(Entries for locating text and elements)
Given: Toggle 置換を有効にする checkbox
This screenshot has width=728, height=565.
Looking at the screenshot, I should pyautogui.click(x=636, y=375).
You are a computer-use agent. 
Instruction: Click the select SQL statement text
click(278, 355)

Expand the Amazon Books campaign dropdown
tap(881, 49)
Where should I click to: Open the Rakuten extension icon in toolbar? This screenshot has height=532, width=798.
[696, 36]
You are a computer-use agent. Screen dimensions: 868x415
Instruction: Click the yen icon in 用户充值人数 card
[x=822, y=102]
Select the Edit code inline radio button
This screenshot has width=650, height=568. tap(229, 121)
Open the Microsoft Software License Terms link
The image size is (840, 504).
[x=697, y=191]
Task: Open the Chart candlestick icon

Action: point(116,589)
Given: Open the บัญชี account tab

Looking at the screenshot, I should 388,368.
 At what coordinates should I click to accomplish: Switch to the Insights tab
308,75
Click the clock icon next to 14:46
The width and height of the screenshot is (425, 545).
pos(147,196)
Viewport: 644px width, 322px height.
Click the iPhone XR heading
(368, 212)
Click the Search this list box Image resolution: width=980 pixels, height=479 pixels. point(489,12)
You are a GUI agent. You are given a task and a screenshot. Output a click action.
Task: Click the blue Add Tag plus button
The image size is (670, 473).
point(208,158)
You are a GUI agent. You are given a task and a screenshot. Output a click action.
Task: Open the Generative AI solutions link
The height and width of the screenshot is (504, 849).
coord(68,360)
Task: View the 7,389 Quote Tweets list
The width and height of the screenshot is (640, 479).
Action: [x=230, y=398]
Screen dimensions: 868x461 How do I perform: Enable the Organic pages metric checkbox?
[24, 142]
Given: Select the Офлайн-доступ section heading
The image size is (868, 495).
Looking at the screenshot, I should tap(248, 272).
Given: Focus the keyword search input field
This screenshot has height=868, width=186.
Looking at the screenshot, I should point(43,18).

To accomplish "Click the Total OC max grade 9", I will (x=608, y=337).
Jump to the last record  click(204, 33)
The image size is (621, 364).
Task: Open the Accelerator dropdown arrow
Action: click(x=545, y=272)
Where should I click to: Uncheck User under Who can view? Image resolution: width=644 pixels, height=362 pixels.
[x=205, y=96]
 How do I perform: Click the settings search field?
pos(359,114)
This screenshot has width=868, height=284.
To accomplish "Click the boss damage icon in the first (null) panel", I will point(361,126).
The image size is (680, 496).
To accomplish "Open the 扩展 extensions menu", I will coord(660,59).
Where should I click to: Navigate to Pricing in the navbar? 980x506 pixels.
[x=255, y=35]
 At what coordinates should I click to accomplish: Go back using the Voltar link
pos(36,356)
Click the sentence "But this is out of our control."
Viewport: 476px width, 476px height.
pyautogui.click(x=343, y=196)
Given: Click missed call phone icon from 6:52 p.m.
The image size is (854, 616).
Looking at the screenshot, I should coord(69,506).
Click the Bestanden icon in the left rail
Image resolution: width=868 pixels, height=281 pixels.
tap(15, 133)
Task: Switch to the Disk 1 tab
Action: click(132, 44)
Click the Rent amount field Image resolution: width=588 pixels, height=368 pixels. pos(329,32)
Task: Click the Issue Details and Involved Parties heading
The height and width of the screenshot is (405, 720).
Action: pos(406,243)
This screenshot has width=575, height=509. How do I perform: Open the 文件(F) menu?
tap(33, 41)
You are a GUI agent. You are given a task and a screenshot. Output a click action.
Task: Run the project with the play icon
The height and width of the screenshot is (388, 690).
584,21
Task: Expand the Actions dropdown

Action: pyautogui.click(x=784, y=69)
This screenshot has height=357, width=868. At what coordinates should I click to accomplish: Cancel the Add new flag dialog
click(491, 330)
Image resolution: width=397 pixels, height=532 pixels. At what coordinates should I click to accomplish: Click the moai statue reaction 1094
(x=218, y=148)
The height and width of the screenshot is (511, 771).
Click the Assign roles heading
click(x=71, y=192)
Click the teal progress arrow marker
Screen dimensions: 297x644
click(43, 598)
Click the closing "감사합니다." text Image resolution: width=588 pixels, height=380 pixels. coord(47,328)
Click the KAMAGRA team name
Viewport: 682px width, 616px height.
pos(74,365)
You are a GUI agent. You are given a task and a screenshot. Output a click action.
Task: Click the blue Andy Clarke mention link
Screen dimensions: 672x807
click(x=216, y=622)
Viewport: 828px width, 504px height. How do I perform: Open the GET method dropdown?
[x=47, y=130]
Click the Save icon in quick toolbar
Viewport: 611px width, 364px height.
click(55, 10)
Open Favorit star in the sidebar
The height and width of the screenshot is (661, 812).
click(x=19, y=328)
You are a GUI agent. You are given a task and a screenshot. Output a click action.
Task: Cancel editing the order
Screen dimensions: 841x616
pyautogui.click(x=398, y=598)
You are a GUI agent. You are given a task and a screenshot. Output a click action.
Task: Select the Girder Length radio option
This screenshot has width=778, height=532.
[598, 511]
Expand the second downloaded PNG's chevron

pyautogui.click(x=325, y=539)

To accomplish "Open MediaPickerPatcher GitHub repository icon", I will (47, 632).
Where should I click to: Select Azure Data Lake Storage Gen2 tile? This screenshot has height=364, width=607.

> **WHAT THE TASK ASKS**: Present every line of the records above as a Markdown table headed Number and Record line, numbering each row and leaving out blank lines.

> **IN RESPONSE**:
| Number | Record line |
|---|---|
| 1 | Given: Toggle 置換を有効にする checkbox |
| 2 | This screenshot has width=728, height=565. |
| 3 | Looking at the screenshot, I should pyautogui.click(x=636, y=375). |
| 4 | You are a computer-use agent.  |
| 5 | Instruction: Click the select SQL statement text |
| 6 | click(278, 355) |
| 7 | Expand the Amazon Books campaign dropdown |
| 8 | tap(881, 49) |
| 9 | Where should I click to: Open the Rakuten extension icon in toolbar? This screenshot has height=532, width=798. |
| 10 | [696, 36] |
| 11 | You are a computer-use agent. Screen dimensions: 868x415 |
| 12 | Instruction: Click the yen icon in 用户充值人数 card |
| 13 | [x=822, y=102] |
| 14 | Select the Edit code inline radio button |
| 15 | This screenshot has width=650, height=568. tap(229, 121) |
| 16 | Open the Microsoft Software License Terms link |
| 17 | The image size is (840, 504). |
| 18 | [x=697, y=191] |
| 19 | Task: Open the Chart candlestick icon |
| 20 | Action: point(116,589) |
| 21 | Given: Open the บัญชี account tab |
| 22 | Looking at the screenshot, I should 388,368. |
| 23 |  At what coordinates should I click to accomplish: Switch to the Insights tab |
| 24 | 308,75 |
| 25 | Click the clock icon next to 14:46 |
| 26 | The width and height of the screenshot is (425, 545). |
| 27 | pos(147,196) |
| 28 | Viewport: 644px width, 322px height. |
| 29 | Click the iPhone XR heading |
| 30 | (368, 212) |
| 31 | Click the Search this list box Image resolution: width=980 pixels, height=479 pixels. point(489,12) |
| 32 | You are a GUI agent. You are given a task and a screenshot. Output a click action. |
| 33 | Task: Click the blue Add Tag plus button |
| 34 | The image size is (670, 473). |
| 35 | point(208,158) |
| 36 | You are a GUI agent. You are given a task and a screenshot. Output a click action. |
| 37 | Task: Open the Generative AI solutions link |
| 38 | The height and width of the screenshot is (504, 849). |
| 39 | coord(68,360) |
| 40 | Task: View the 7,389 Quote Tweets list |
| 41 | The width and height of the screenshot is (640, 479). |
| 42 | Action: [x=230, y=398] |
| 43 | Screen dimensions: 868x461 How do I perform: Enable the Organic pages metric checkbox? |
| 44 | [24, 142] |
| 45 | Given: Select the Офлайн-доступ section heading |
| 46 | The image size is (868, 495). |
| 47 | Looking at the screenshot, I should tap(248, 272). |
| 48 | Given: Focus the keyword search input field |
| 49 | This screenshot has height=868, width=186. |
| 50 | Looking at the screenshot, I should point(43,18). |
| 51 | To accomplish "Click the Total OC max grade 9", I will (x=608, y=337). |
| 52 | Jump to the last record  click(204, 33) |
| 53 | The image size is (621, 364). |
| 54 | Task: Open the Accelerator dropdown arrow |
| 55 | Action: click(x=545, y=272) |
| 56 | Where should I click to: Uncheck User under Who can view? Image resolution: width=644 pixels, height=362 pixels. |
| 57 | [x=205, y=96] |
| 58 |  How do I perform: Click the settings search field? |
| 59 | pos(359,114) |
| 60 | This screenshot has width=868, height=284. |
| 61 | To accomplish "Click the boss damage icon in the first (null) panel", I will point(361,126). |
| 62 | The image size is (680, 496). |
| 63 | To accomplish "Open the 扩展 extensions menu", I will coord(660,59). |
| 64 | Where should I click to: Navigate to Pricing in the navbar? 980x506 pixels. |
| 65 | [x=255, y=35] |
| 66 |  At what coordinates should I click to accomplish: Go back using the Voltar link |
| 67 | pos(36,356) |
| 68 | Click the sentence "But this is out of our control." |
| 69 | Viewport: 476px width, 476px height. |
| 70 | pyautogui.click(x=343, y=196) |
| 71 | Given: Click missed call phone icon from 6:52 p.m. |
| 72 | The image size is (854, 616). |
| 73 | Looking at the screenshot, I should coord(69,506). |
| 74 | Click the Bestanden icon in the left rail |
| 75 | Image resolution: width=868 pixels, height=281 pixels. |
| 76 | tap(15, 133) |
| 77 | Task: Switch to the Disk 1 tab |
| 78 | Action: click(132, 44) |
| 79 | Click the Rent amount field Image resolution: width=588 pixels, height=368 pixels. pos(329,32) |
| 80 | Task: Click the Issue Details and Involved Parties heading |
| 81 | The height and width of the screenshot is (405, 720). |
| 82 | Action: pos(406,243) |
| 83 | This screenshot has width=575, height=509. How do I perform: Open the 文件(F) menu? |
| 84 | tap(33, 41) |
| 85 | You are a GUI agent. You are given a task and a screenshot. Output a click action. |
| 86 | Task: Run the project with the play icon |
| 87 | The height and width of the screenshot is (388, 690). |
| 88 | 584,21 |
| 89 | Task: Expand the Actions dropdown |
| 90 | Action: pyautogui.click(x=784, y=69) |
| 91 | This screenshot has height=357, width=868. At what coordinates should I click to accomplish: Cancel the Add new flag dialog |
| 92 | click(491, 330) |
| 93 | Image resolution: width=397 pixels, height=532 pixels. At what coordinates should I click to accomplish: Click the moai statue reaction 1094 |
| 94 | (x=218, y=148) |
| 95 | The height and width of the screenshot is (511, 771). |
| 96 | Click the Assign roles heading |
| 97 | click(x=71, y=192) |
| 98 | Click the teal progress arrow marker |
| 99 | Screen dimensions: 297x644 |
| 100 | click(43, 598) |
| 101 | Click the closing "감사합니다." text Image resolution: width=588 pixels, height=380 pixels. coord(47,328) |
| 102 | Click the KAMAGRA team name |
| 103 | Viewport: 682px width, 616px height. |
| 104 | pos(74,365) |
| 105 | You are a GUI agent. You are given a task and a screenshot. Output a click action. |
| 106 | Task: Click the blue Andy Clarke mention link |
| 107 | Screen dimensions: 672x807 |
| 108 | click(x=216, y=622) |
| 109 | Viewport: 828px width, 504px height. How do I perform: Open the GET method dropdown? |
| 110 | [x=47, y=130] |
| 111 | Click the Save icon in quick toolbar |
| 112 | Viewport: 611px width, 364px height. |
| 113 | click(55, 10) |
| 114 | Open Favorit star in the sidebar |
| 115 | The height and width of the screenshot is (661, 812). |
| 116 | click(x=19, y=328) |
| 117 | You are a GUI agent. You are given a task and a screenshot. Output a click action. |
| 118 | Task: Cancel editing the order |
| 119 | Screen dimensions: 841x616 |
| 120 | pyautogui.click(x=398, y=598) |
| 121 | You are a GUI agent. You are given a task and a screenshot. Output a click action. |
| 122 | Task: Select the Girder Length radio option |
| 123 | This screenshot has width=778, height=532. |
| 124 | [598, 511] |
| 125 | Expand the second downloaded PNG's chevron |
| 126 | pyautogui.click(x=325, y=539) |
| 127 | To accomplish "Open MediaPickerPatcher GitHub repository icon", I will (47, 632). |
| 128 | Where should I click to: Select Azure Data Lake Storage Gen2 tile? This screenshot has height=364, width=607. |